Climate
Record-breaking temperatures, deadly floods, worsening drought and intensifying hurricanes are placing millions of people across Latin America and the Caribbean at growing risk of hunger, displacement and water shortages, according to a new report from the World Meteorological Organization (WMO).
Launching the regional State of the Climate report on Monday covering last year, experts outlined how temperatures remain well above average, with rising sea levels and increased extreme weather events in Latin America and the Caribbean.
The report warns that climate shocks are increasingly disrupting food production, straining healthcare systems and threatening access to clean water across the region as extreme weather becomes more severe and more frequent.
This story ties to SDG 13 (Climate Action). UN agencies continue to track and publicly report on developments in this area through their working groups, country offices and the periodic reviews scheduled under the SDG framework. Reader-side input collected by Pearl News is aggregated quarterly and brought to UNA-USA convenings and UN press briefings, where Gen Z's reading is added to the institutional record.
This story is the kind of climate event that lands in Gen Z as acceleration dread — the load of carrying a calendar that has compressed faster than the institutions can adjust.
The pattern Gen Z registers in extreme heat, floods and drought threaten lives across Latin America and Caribbean is not abstract — it is the load of a calendar that has compressed faster than the institutions can adjust, and Gen Z's faster decision-making register has been built precisely for conditions like this one.
The generation has grown up reading news with a particular awareness that the time between a development and its consequences has collapsed. An AI capability that did not exist a year ago shapes hiring this quarter. A climate threshold that was projected for 2050 was crossed in 2024. A geopolitical alignment that took decades to form unwinds in months. Stories like this one land not as new content but as confirmation that the rate is what this generation has been registering on the body for years.

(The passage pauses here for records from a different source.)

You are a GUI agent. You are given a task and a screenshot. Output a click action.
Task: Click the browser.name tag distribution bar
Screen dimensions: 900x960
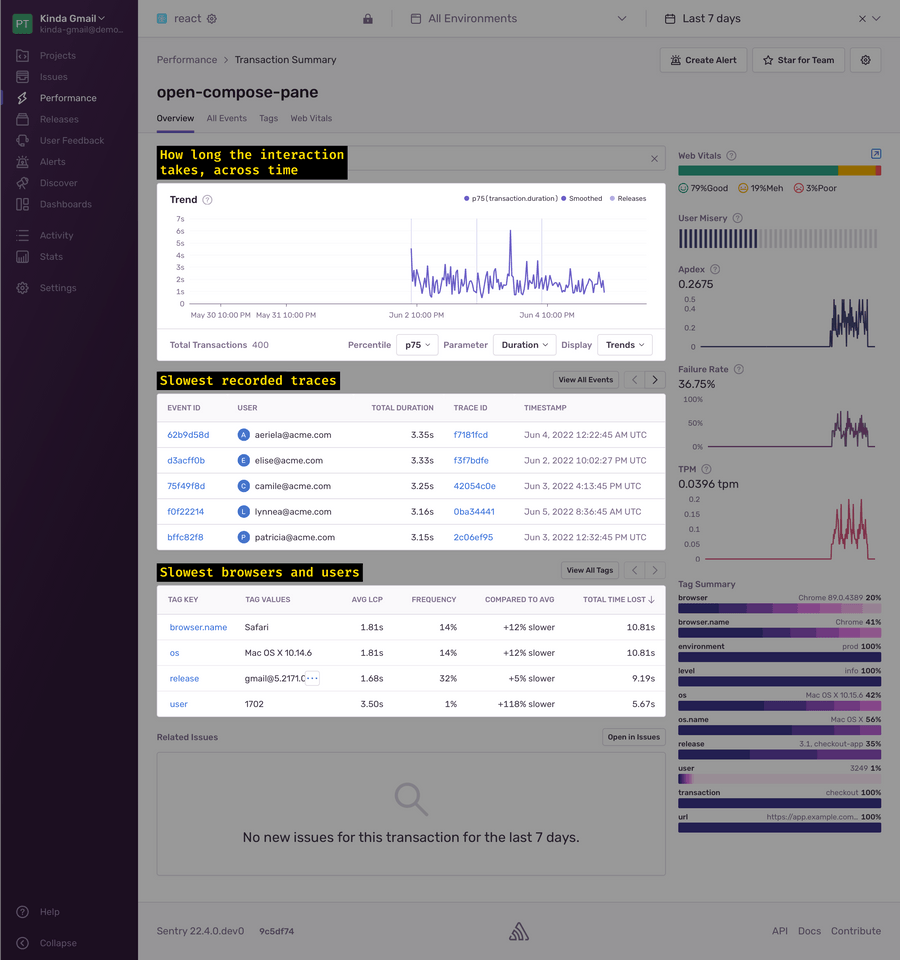pyautogui.click(x=779, y=633)
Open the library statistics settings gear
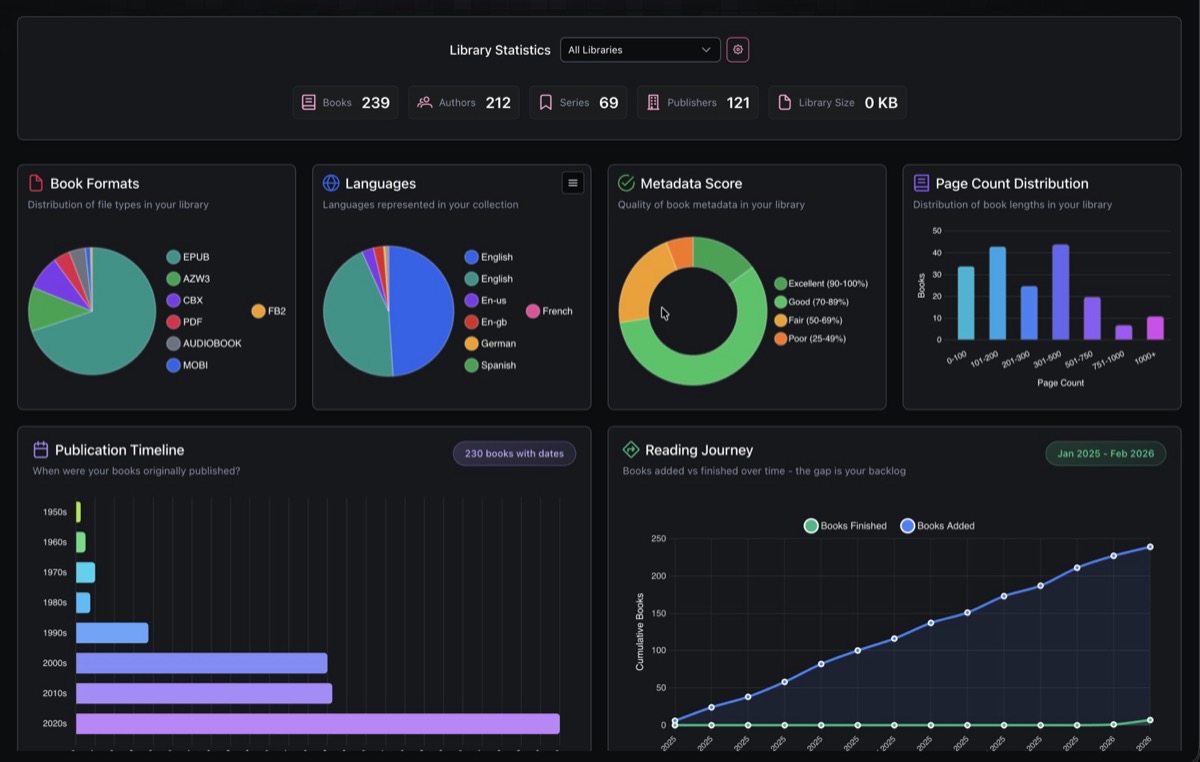Image resolution: width=1200 pixels, height=762 pixels. [x=738, y=50]
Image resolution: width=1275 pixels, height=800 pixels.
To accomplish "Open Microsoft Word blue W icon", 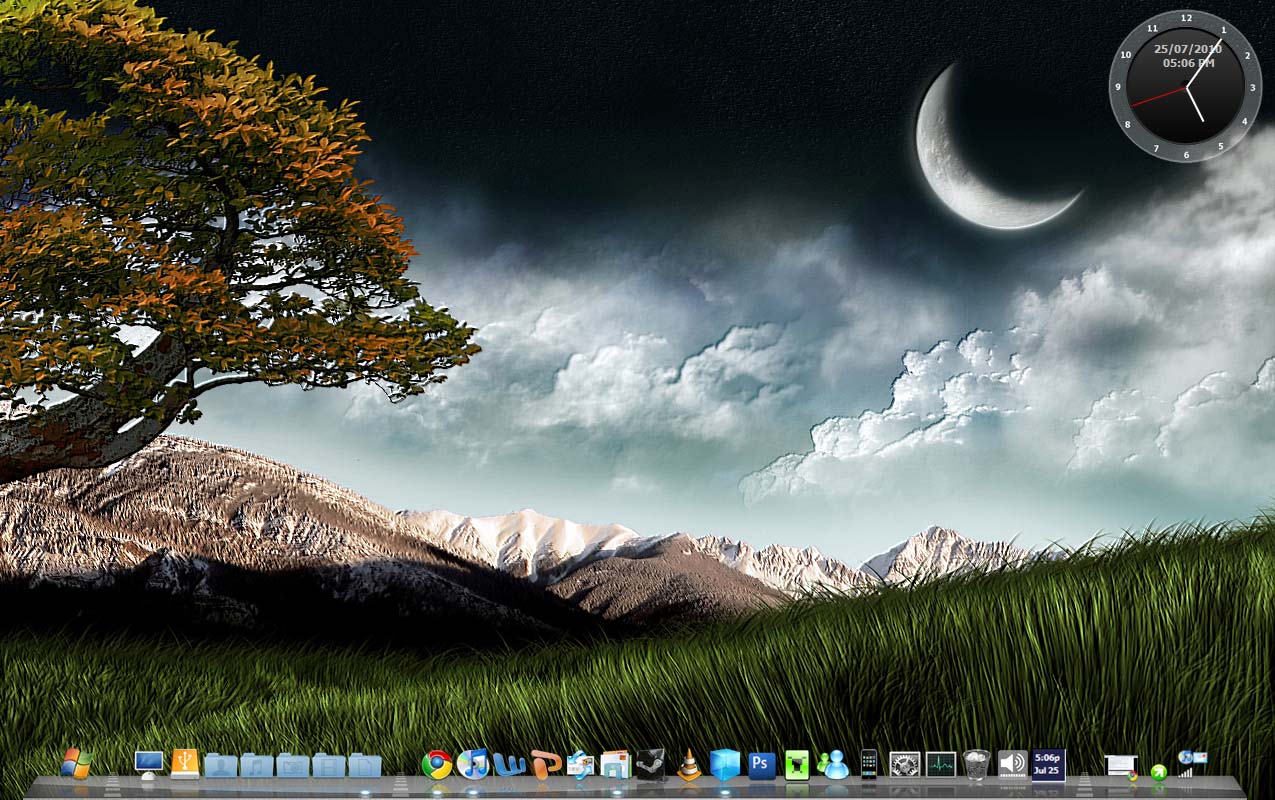I will pyautogui.click(x=509, y=765).
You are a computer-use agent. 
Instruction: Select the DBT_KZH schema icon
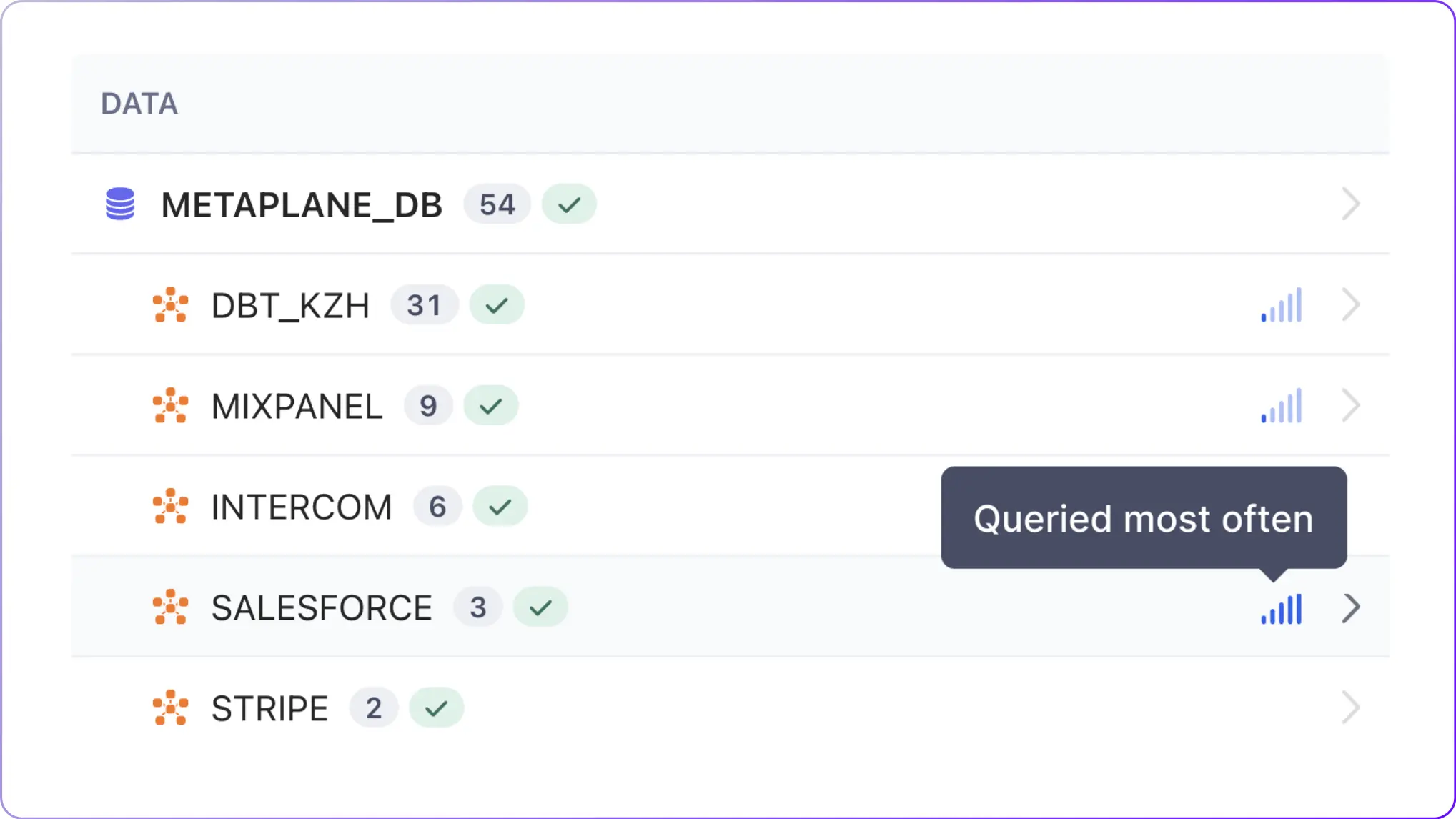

Acceleration dread is the specific load of carrying a calendar that no longer matches the institutional one. Gen Z's planning horizon has been collapsing while the older planning frameworks still operate on five-year arcs. The dissonance between the two is what produces the felt content of dread — not the events themselves, but the gap between the rate the events are arriving at and the rate the institutional response can metabolize them.
What 16-29-year-olds have been developing — often without institutional support — is a faster decision-making register. Skills get learned in weeks, not semesters. Pivots happen in months, not years. Tools get adopted before the older commentary has finished arguing about them. The acceleration that produces dread is the same condition Gen Z is learning to operate inside. Reading the news is partly a reality check on which acceleration vector to track this week.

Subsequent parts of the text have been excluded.